The U.S. is already falling behind other regions of the world in adopting safety and health policies that protect workers, according to the ORC White Paper released yesterday, New Approaches to Establishing National Workplace Safety and Health Policy. For example, while the U.S. continues to rely on outdated hazard-specific standards, around the world both developed and developing nations are recognizing this approach cannot keep up with the pace of workplace change. As a result, outside the U.S., employers are acknowledging their obligation to evaluateall workplace risksand address them appropriately with management systems and competent safety and health resources.

The lack of progress in the U.S. is due, at least in part, “to our collective inability to forge new consensus approaches to improving workplace safety and health policy at the national level,” according to the White Paper.
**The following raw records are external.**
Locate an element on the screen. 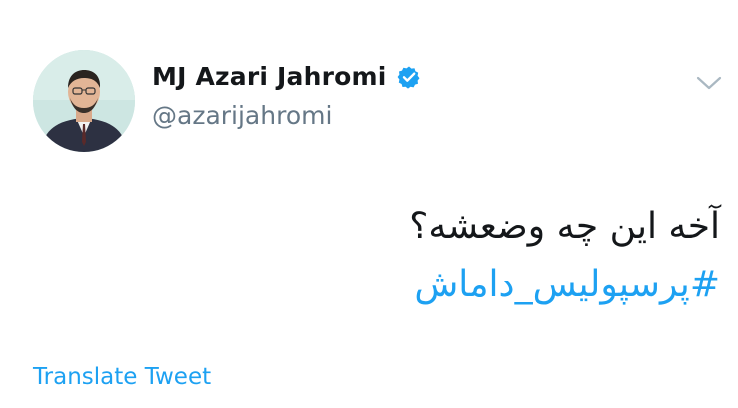  hashtag-link: #پرسپولیس_داماش is located at coordinates (567, 284).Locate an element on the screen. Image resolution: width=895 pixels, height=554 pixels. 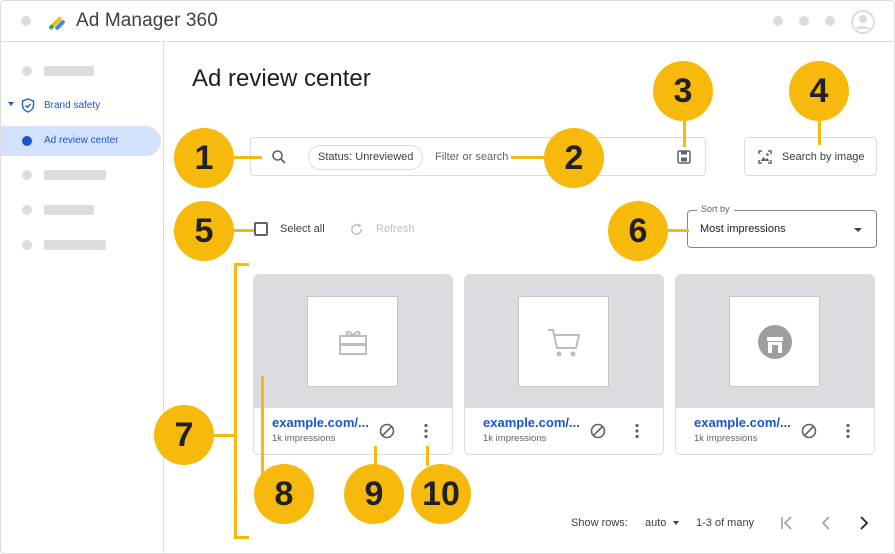
sort-by-caption: Sort by is located at coordinates (716, 209).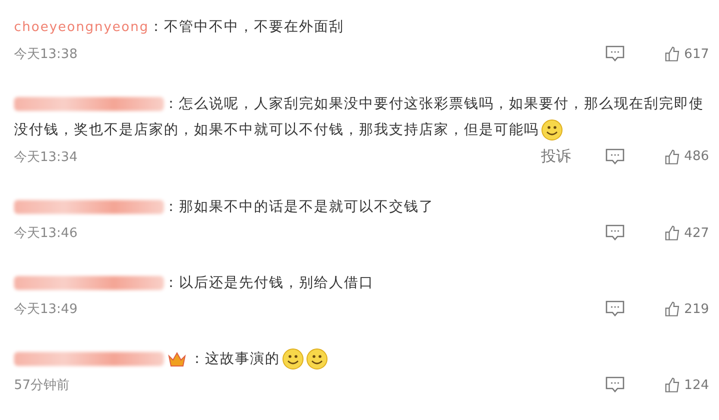  Describe the element at coordinates (687, 385) in the screenshot. I see `like-button: 124` at that location.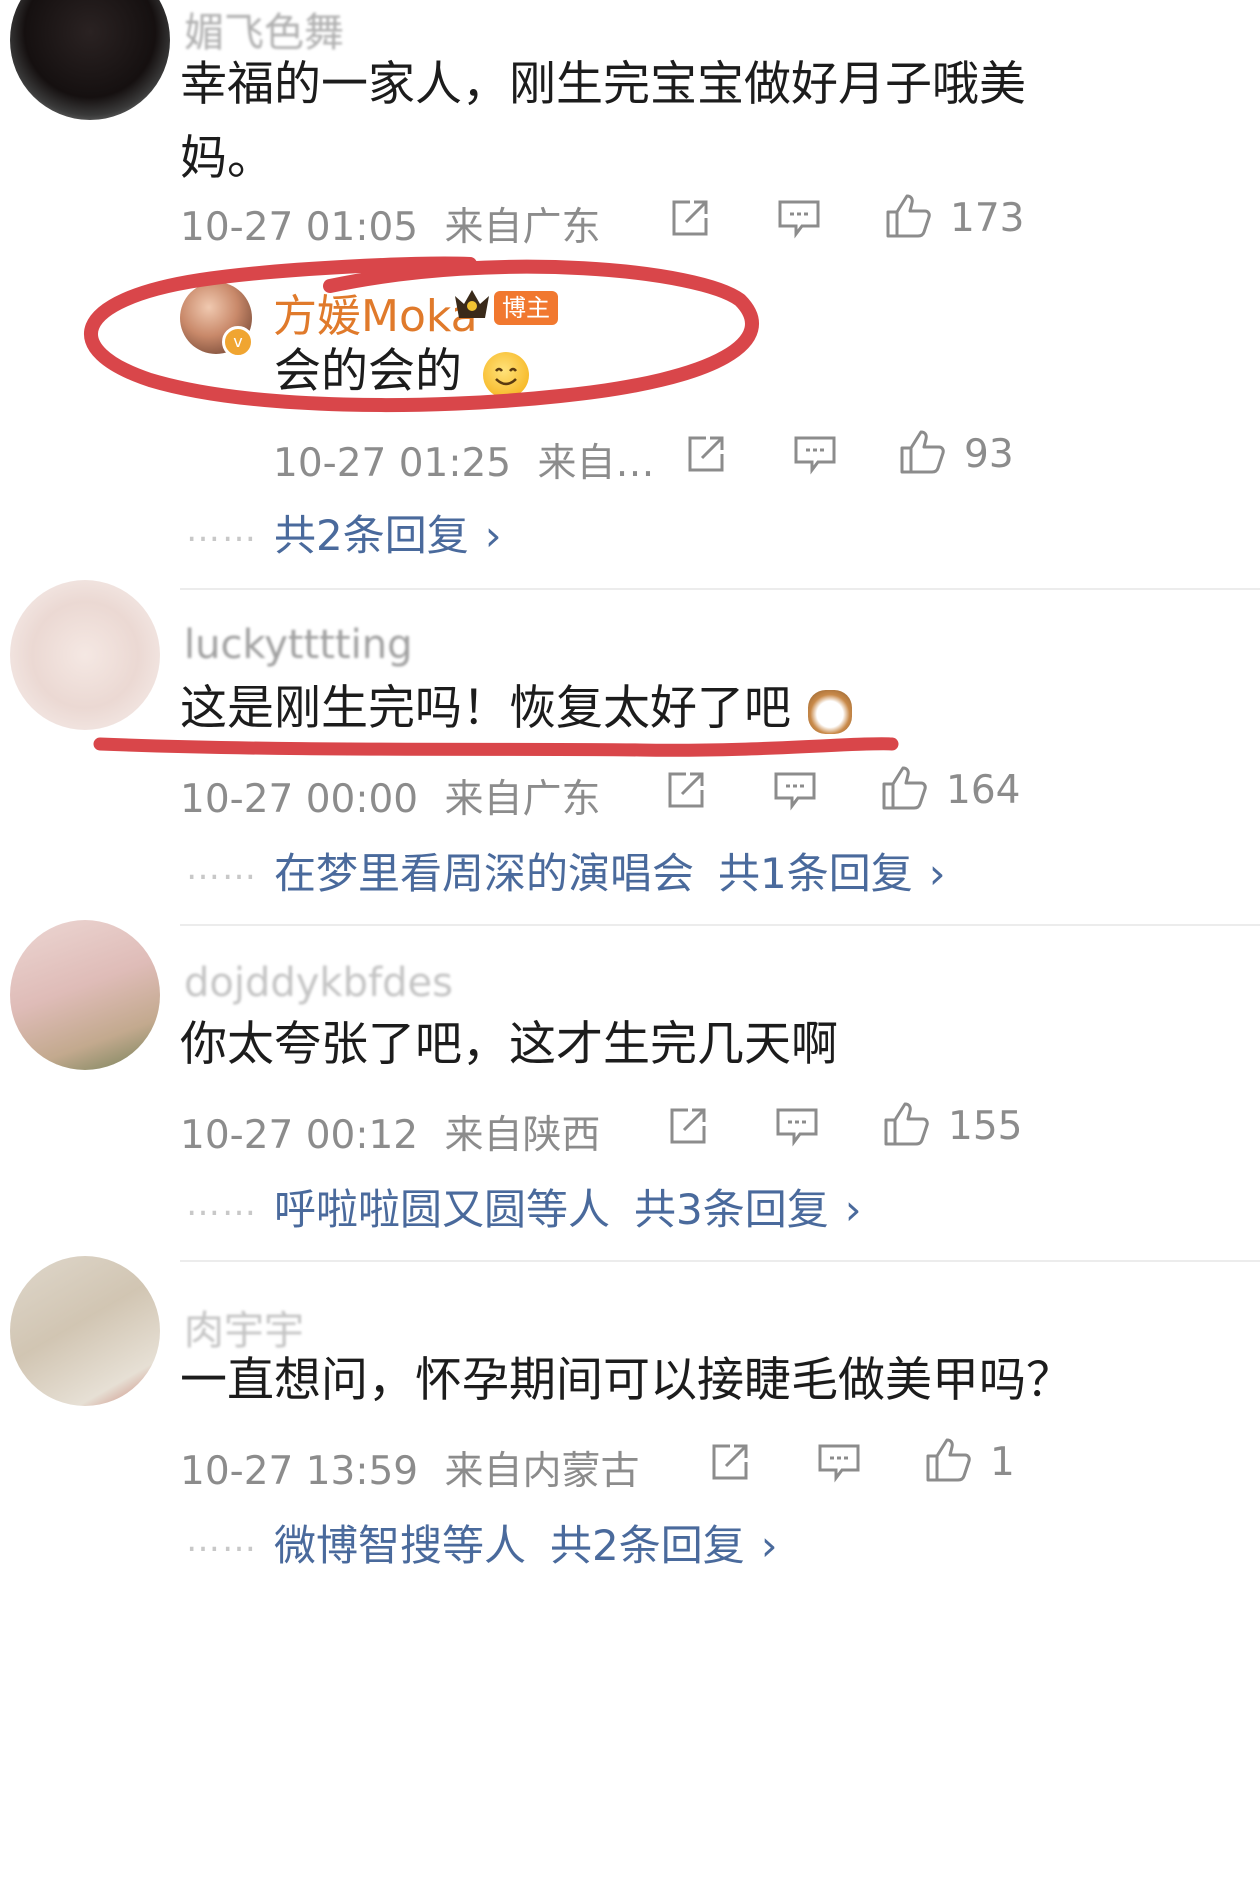 The image size is (1260, 1897). What do you see at coordinates (509, 1044) in the screenshot?
I see `comment-text: 你太夸张了吧，这才生完几天啊` at bounding box center [509, 1044].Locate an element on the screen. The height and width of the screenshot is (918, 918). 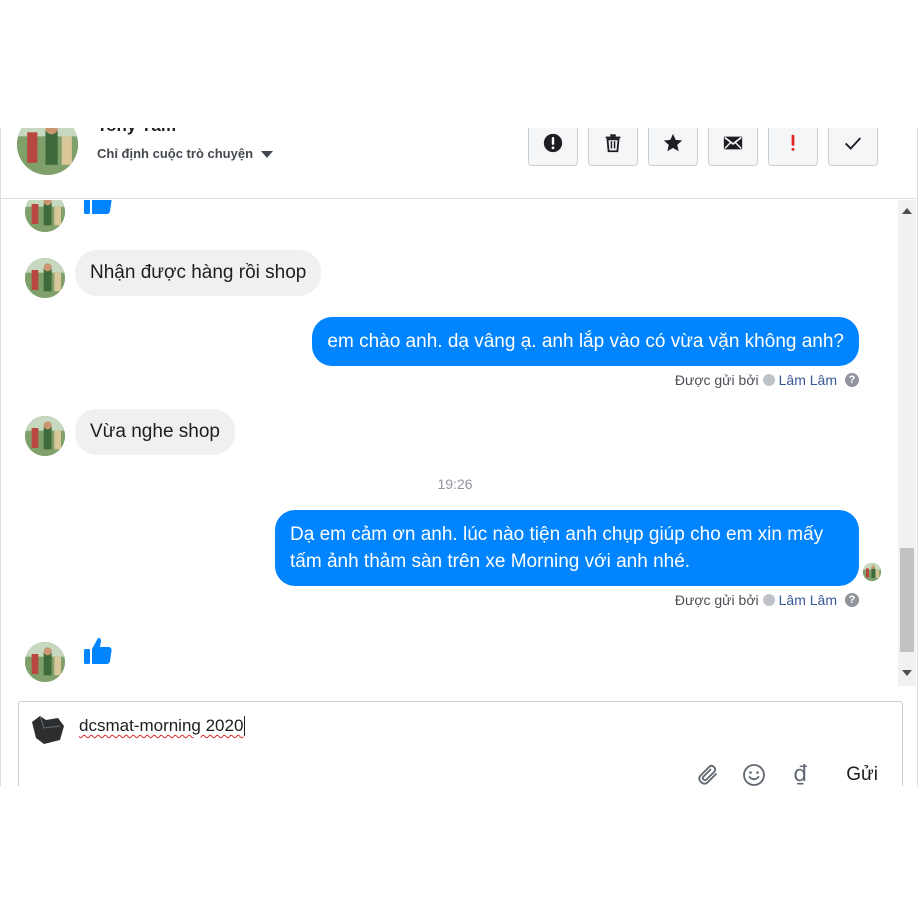
caret-down-icon is located at coordinates (268, 154). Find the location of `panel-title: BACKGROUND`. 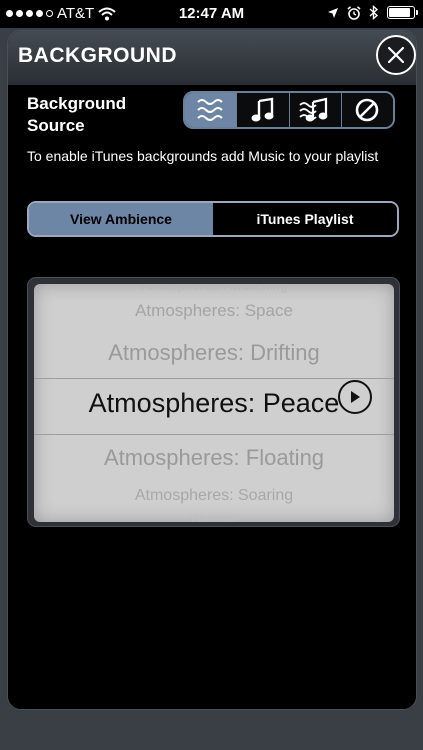

panel-title: BACKGROUND is located at coordinates (98, 56).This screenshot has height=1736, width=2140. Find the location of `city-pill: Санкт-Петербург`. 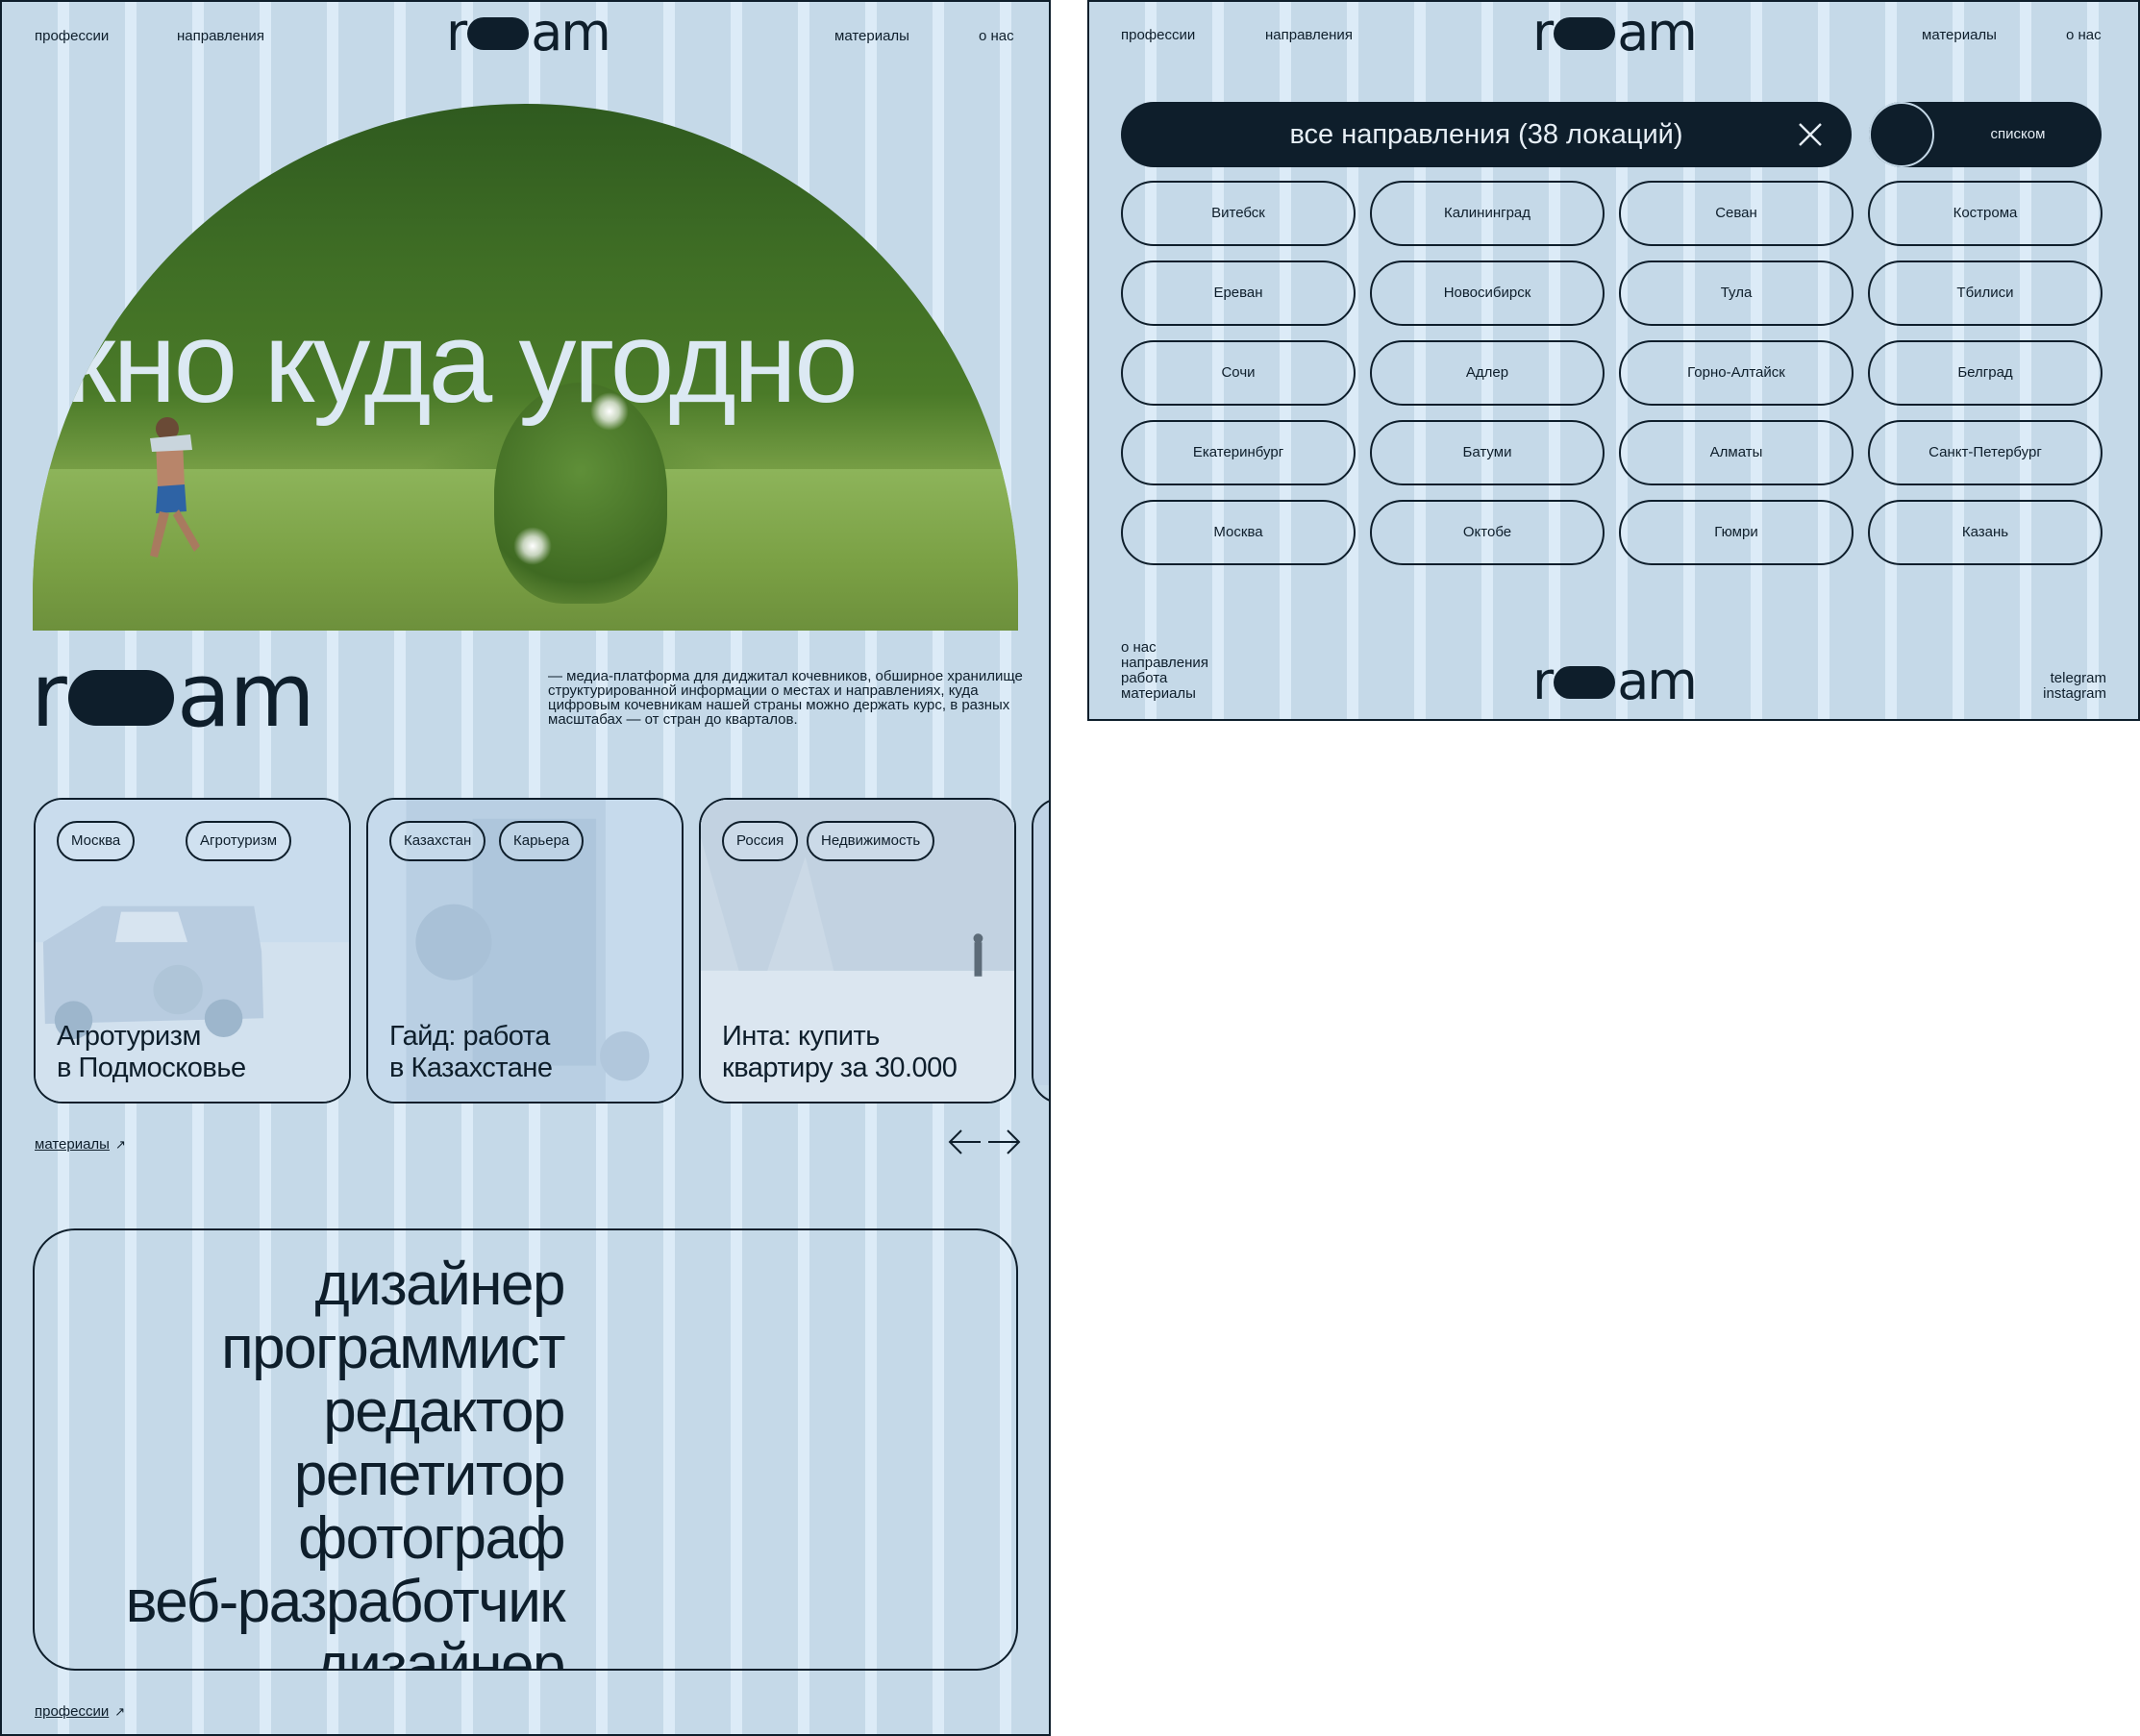

city-pill: Санкт-Петербург is located at coordinates (1986, 452).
To help break the OSH policy logjam, ORC makes three specific recommendations designed to create a more collaborative infrastructure. Recommendations include:
  • National action plan to ensure all employers adopt risk-based approach to safety
  • Expert panel and stakeholder review of OSHA’s broken standard-setting process
  • Creation of transparent and participatory government policy structure
“We are frankly weary of the culture of confrontation that perennially pervades the debates over workplace safety and health policy, that leads to political stalemate and that has alienated much of the safety and health community,” says ORC Senior Vice President in the White Paper.

ORC believes that the 2008 election presents all of us in the safety and health community with a once-in-a-generation opportunity to break the longstanding gridlock on progress in many key areas of safety and health policy. The recommended actions are intended to be the beginning of an effort to change the culture of national safety and health policy making.